Management feels that a slow recovery began during the second quarter and is
improving.

         Gross Profit. Gross profit increased by $4,415,000 or 160% from
$2,761,000 to $7,176,000 for the six months ended June 30, 2002 as compared to
the same period last year. The gross margin as a percentage of revenues
decreased from 24.9% to 16.5% for these two periods. The decrease in the gross
margin in the engineering services segment from 24.8% for the six months ended
June 30, 2001 to 15.6% for the six months ended June 30, 2002 is due to the
completion of lucrative lump sum turnkey projects in the Houston division and
lower utilization rates in the Baton Rouge, Houston, and Tulsa offices. The
Company has instituted layoffs in Tulsa to ease the pressure of these lower
utilization rates.

         The gross profit for the engineered systems segment decreased modestly
from 21% to 20% for the six-month period ending June 30, 2001 and 2002. The
manufacturing segment's gross profit declined from $562,000 to $346,000 with
margins declining from 28.6% to 26.8% for the six months ended June 30, 2001 and
2002, respectively.

         Other income and expenses. During the six months ended June 30, 2002,
the Company received a $110,000 settlement on its previous claim against a
software provider whose product did not meet the expectations of the Company.
There were no similar settlements in 2001. This increase in income was offset by
the increase in interest expense from $39,000 to $435,000 from the first six
months of 2001 as compared to the first six months of 2002. This increase
occurred as a result of the Merger when certain debt was assumed by the Company.

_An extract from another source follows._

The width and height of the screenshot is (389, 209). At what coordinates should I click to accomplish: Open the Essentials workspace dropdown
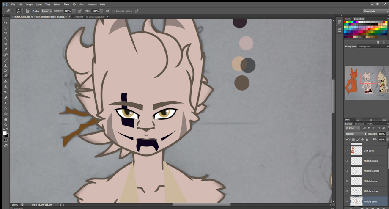(375, 11)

         Net income. Net income after taxes increased from $631,000 for the six
months ended June 30, 2001 to $765,000 for the six months ended June 30, 2002 or
21%.


                                       11



Liquidity and Capital Resources

         Effective December 31, 2001 as part of the Merger, ENGlobal entered
into a financing arrangement with Fleet whereby all of Petrocon's outstanding
debt (the "Credit Facility" comprised of a line of credit and a term loan), was
refinanced. The new loan agreement positions the Fleet debt as senior to all
other debt and includes a line of credit limited to $15,000,000, subject to
borrowing base restrictions and a term loan in the amount of $500,000. The
Credit Facility is collateralized by substantially all the assets of the
Company. At June 30, 2002, $7,295,000 was outstanding on the line of credit and
$165,000 was outstanding on the term loan. The interest rate on the line of
credit is one-quarter of one percent plus prime, and the commitment fee on the
unused line of credit is 0.375 percent. The interest rate on the term loan is
one-half of one percent plus prime. Monthly principal payments on the term loan
plus interest commenced January 1, 2002 and continue until maturity. The
remaining borrowings available under the line of credit as of June 30, 2002 were
$1,123,000 after consideration of the borrowing base limitations. The Company's
Credit Facility contains covenants, which require the maintenance of certain
ratios, including cumulative fixed charge coverage and debt coverages and
specified levels of certain other items.

         An amendment to the Credit Facility was agreed upon between Fleet and
the Company on July 31, 2002 whereby the maturity date of the line of credit and
the term loan was extended to June 30, 2005. The amendment also includes more
favorable advance rates on eligible accounts, increased sub-limits on fixed
price contracts and foreign receivables and an interest rate reduction if
certain fixed charge ratios are maintained. Had the amendment been in place at
June 30, 2002, the remaining borrowings available under the line of credit
would have increased by $1,676,000.

         The Company must meet all financial covenants through the maturity date
of the Credit Facility. Management believes the Company will remain in
compliance with all loan covenants, although no assurances can be given.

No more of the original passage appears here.